Now. Let's all make a proper goodbye tribute and all draw his favorite Homestuck character, Dirk Strider. He stressed about people drawing him a lot. I know it's too late. But we may as well not throw his death in a pit and forget him.
That would be stupid.
...I'm gonna go draw Dirk now. I'll tag it with OdO...
*sigh* he may of been an a$s... But he was a friend nontheless... he did not deserve death, only life.... though i may not of saw it at first, or a lot of people, i still saw good, even though he often hated me... despised me... That is why I wanted to forgive him.... i just hope he's happy in the higher planes rather than these cursed lower ones... i'll miss him...
We all will miss him, Smile... But.. I don't think James would want us to blubber about it.. Perhaps we could try to keep his account alive..? I have his pas.sword, somewhere.. uh.. or we could attempt to at least keep James' favorite character, OdO, alive, perhaps by.. uh.. drawing him.. I don't know, I've never been good at.. planning.. Perhaps I should upload his unfinished paintings..
The biggest sentance says 'COme f!nd me'.. There are a few others, like, 'Hate' or 'Tal!v GarrOt' or something like that.. do you guys know what that, uh, means?
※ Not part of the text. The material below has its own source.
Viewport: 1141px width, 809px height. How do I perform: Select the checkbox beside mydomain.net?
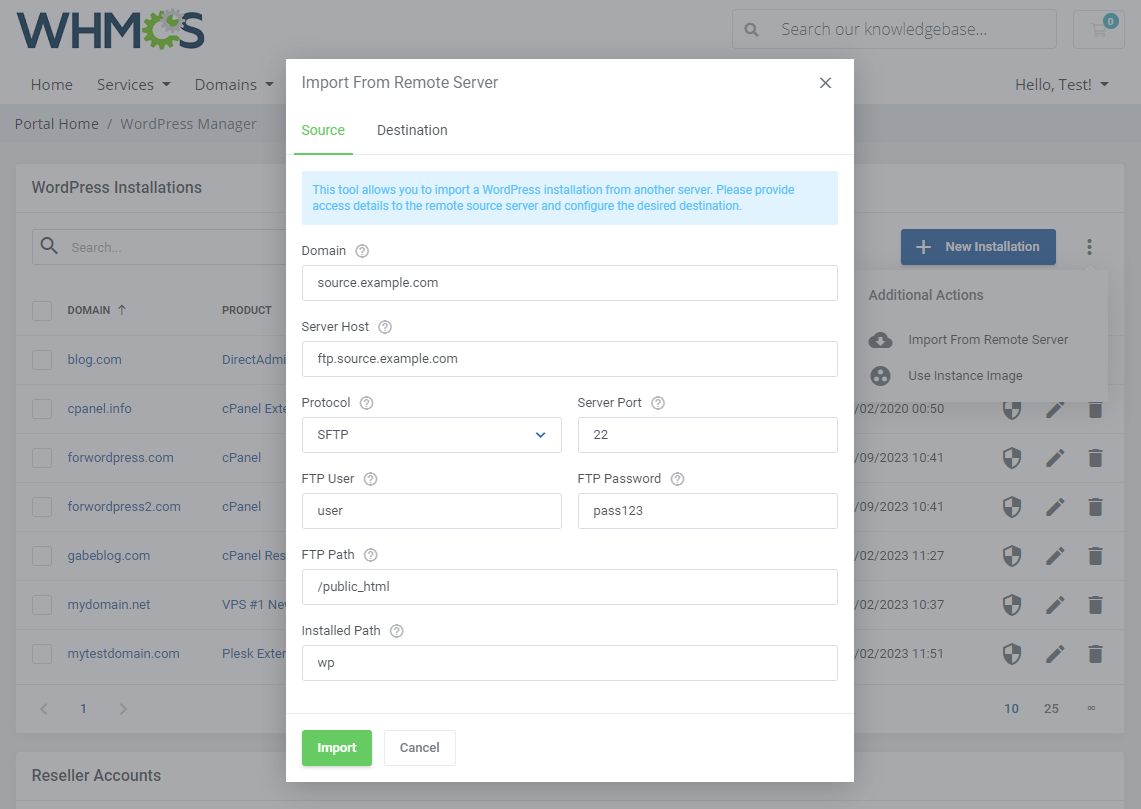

I was friends with him in reality, but I don't, uh.. know much about his online life..
Hehe, and, ChibiNel.. James actually was a very.. mushy person.. He loved reading sad things, and he'd call me in the middle of the night, crying about something he just figured out about some character or another.. He tended to squeal and flap his arms like a little girl when he heard about stuff like people hooking up, and, uh... he had a serious thing for shipping strangers he passed by on the sidewalk while we would be heading to the broken tree..
There are.. a lot of things he liked to hide, when he was.. on Colors. Whenever you or um.. Smile would say something he considered offensive, he'd get all teary.. he had a problem with crying.. He was kind of a baby.. It's strange to think he's not going to be calling me at midnight about Andrew Hussie ki//ing off his favorite character.. twice..
He actually has a cat named after his favorite shipping... 'Johnkat'.. He was a strange person, honestly, and I don't think anyone could quite deny that.. but he was fun to be around..
Oh, I remember him saying.. he was sad he never got to hear your voice, because when you told him you could sing well, he kinda.. uhm, 'fangirled', I guess you could say.. And he was totally obsessed with Homestuck- don't you ever wonder why his characters had typing quirks..?
Oh... i didnt quite relise... He was very good at hiding emotion... And Taliv Garrot means emotional overload... essentially an emotional break... It was what he was having when he talked to Maya... and likely what he was having when he wrote on the walls... and when he was commiting suecide...
I'm going to unfavorite at least half of my favorites. I totally missed this... I hadn't even known until Ninji told me on Animal Crossing... And now he's in my nightmares.
Wait... he mentioned the banana-mermaid on the walls? Oh my- last night, I dreamed that he came to me in my room as a Kizaar and cornered me, questioning my morality and my spirit [like, if I was /really/ good or not], and he said "YOu even k!lled the banana merma!d. YOu drowned her becau$e yOu cOuld, and yOu l!ked !t tOO, d!dn't yOu?" My nightmares never make sense, but that really shook me. I /was/ the one that called you a mermaid, right Ninji? And then I fake-drowned you... Even if it was fake, that really scared me for the dream to treat it as real...
Fu.cking... Why did you have to go and kiIl yourself, you fu.cking selfish bas.tard... You could of at least had some bloody dignity in a sea of hopelessness, but no, you took the easy way out and drowned yourself in what you most despised, you bloody selfish son of a b!tch. You despised me for self pity, but there isnt anything more pitiful than taking your own life in one of the most dramatic ways possible. Da.mnit, James... you mother.fu.cker... why did you do this to us...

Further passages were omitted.